Most large language models (LLMs) used in health care settings, such as AI chatbots, are being assessed in a fragmented and inconsistent way that does not encompass real patient information, researchers have warned.
A new study, in the journal JAMA, found that just one in 20 evaluation studies included real patient data that reflected the complexities of clinical practice.
Most instead focused on the accuracy of answering medical examinations, which resulted in limited attention on considerations such as fairness, bias, toxicity and deployment.
The investigators said that testing these AI programs on hypothetical medical questions has previously been likened to certifying a car for road worthiness using a multiple-choice questionnaire.
“Real patient care data encompasses the complexities of clinical practice, providing a thorough evaluation of LLM performance that will mirror clinical performance,” they maintained, calling for consensus-based methods of assessment.
Co-first author Lucy Orr-Ewing, a Harkness Fellow at Stanford, and the researchers conducted a systematic review of 519 studies and categorized existing evaluations of LLMs in health care according to five components.
These included: data type; health care task; natural language processing (NLP) and natural language understanding (NLU) tasks; dimension of evaluation; and medical specialty.

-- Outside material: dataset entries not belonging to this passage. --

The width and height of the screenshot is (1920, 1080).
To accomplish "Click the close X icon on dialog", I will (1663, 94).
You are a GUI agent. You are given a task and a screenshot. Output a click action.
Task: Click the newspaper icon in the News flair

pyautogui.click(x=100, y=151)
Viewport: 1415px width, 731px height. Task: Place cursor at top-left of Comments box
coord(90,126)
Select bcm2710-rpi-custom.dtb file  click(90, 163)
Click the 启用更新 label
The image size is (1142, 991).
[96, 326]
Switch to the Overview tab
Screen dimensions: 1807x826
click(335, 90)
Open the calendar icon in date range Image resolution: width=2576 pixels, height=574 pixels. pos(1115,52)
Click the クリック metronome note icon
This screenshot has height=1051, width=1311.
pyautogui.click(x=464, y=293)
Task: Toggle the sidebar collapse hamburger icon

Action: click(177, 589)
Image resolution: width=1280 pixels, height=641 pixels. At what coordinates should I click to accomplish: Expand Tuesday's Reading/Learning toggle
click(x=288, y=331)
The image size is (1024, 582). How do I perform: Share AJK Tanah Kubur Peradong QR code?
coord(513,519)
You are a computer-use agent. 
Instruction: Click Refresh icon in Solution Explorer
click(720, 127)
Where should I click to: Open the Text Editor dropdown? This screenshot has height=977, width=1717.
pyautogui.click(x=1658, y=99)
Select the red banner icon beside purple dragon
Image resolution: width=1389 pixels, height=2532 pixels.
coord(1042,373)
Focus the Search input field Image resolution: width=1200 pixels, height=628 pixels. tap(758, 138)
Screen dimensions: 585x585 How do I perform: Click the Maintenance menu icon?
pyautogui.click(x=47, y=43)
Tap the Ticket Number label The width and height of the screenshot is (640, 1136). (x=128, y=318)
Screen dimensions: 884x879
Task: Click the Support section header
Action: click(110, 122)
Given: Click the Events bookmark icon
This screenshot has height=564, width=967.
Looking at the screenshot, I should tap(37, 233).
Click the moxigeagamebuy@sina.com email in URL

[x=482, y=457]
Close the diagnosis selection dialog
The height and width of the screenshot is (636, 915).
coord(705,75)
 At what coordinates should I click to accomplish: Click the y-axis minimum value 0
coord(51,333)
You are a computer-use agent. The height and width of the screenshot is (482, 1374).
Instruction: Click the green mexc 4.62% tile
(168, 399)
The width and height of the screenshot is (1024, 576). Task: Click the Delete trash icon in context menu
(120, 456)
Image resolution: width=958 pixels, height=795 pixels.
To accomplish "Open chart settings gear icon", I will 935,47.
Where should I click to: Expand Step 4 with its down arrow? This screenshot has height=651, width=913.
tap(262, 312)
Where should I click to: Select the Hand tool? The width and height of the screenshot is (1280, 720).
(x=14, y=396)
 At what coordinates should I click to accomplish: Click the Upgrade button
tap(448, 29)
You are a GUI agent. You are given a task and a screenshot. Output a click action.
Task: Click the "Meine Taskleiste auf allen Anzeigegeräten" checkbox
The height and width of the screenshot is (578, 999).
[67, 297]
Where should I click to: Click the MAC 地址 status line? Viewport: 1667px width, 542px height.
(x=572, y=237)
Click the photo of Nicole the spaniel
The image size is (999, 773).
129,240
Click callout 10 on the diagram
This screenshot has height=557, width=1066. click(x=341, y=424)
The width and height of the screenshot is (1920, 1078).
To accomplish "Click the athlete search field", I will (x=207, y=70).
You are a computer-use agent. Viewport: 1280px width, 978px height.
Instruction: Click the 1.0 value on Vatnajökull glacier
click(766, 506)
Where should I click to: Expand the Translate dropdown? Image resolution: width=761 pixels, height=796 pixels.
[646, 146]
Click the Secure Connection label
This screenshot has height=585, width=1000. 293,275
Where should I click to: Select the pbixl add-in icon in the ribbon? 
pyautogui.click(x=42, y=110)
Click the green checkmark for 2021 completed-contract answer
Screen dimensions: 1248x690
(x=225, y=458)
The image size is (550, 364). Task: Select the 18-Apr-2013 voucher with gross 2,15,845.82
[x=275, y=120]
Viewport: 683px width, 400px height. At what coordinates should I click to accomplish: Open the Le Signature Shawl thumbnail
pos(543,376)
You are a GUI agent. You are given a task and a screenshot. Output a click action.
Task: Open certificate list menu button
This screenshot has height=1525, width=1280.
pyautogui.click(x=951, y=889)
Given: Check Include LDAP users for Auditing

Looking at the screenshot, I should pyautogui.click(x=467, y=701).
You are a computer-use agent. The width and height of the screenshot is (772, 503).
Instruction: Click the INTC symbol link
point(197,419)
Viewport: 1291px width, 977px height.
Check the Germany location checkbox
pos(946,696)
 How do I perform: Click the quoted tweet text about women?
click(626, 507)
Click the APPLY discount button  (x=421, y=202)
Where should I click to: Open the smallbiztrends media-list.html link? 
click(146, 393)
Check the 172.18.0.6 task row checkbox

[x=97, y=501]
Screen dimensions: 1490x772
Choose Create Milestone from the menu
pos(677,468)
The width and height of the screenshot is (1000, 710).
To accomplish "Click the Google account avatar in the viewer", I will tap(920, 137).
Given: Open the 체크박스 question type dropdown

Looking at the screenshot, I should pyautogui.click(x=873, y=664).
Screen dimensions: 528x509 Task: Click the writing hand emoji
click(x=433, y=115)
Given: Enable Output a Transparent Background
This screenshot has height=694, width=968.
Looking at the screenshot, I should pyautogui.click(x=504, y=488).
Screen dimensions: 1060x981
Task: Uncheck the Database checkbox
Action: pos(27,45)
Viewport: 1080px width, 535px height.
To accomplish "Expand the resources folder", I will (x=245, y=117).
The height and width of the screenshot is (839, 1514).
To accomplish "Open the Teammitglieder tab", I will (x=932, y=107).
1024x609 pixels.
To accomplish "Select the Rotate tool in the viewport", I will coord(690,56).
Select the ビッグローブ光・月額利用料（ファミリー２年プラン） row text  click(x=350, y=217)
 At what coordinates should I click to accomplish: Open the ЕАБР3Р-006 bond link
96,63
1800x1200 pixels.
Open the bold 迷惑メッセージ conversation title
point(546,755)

The most common health care tasks assessed were medical knowledge, such as answering medical licensing examination questions, and making diagnoses.
Less often studied were administrative tasks such as assigning billing codes and writing prescriptions and NLP and NLU tasks such as summarization and conversational dialogue.
Almost all the studies, 95.4%, used accuracy as the primary dimension for evaluation. Fairness, bias, and toxicity were only assessed in 15.8%, deployment considerations in 4.6%, and calibration and uncertainty in just 1.2% of cases.
Among medical specialties, just over a quarter of studies were in generic health care applications, followed by internal medicine surgery and ophthalmology.
Less than 1% of studies concerned nuclear medicine, physical medicine, and medical genetics.
“This systematic review highlights the need for real patient care data in evaluations to ensure alignment with clinical conditions,” concluded Orr-Ewing and co-workers.
“A consensus-based framework for standardized task definitions and evaluation dimensions is crucial.”
The researchers noted that, while efforts such as the World Health Organization ethics and governance guidelines and the U.S. Executive Order on AI provide valuable foundations, specific metrics and methods for LLM assessment are still lacking.
“The Coalition for Health AI is making promising strides in this area, with workgroups launched in May 2024 to establish metrics and methods for LLMs in health care,” they noted.
“This initiative aims to create a consensus-based assurance standard guide similar to that for traditional AI models.”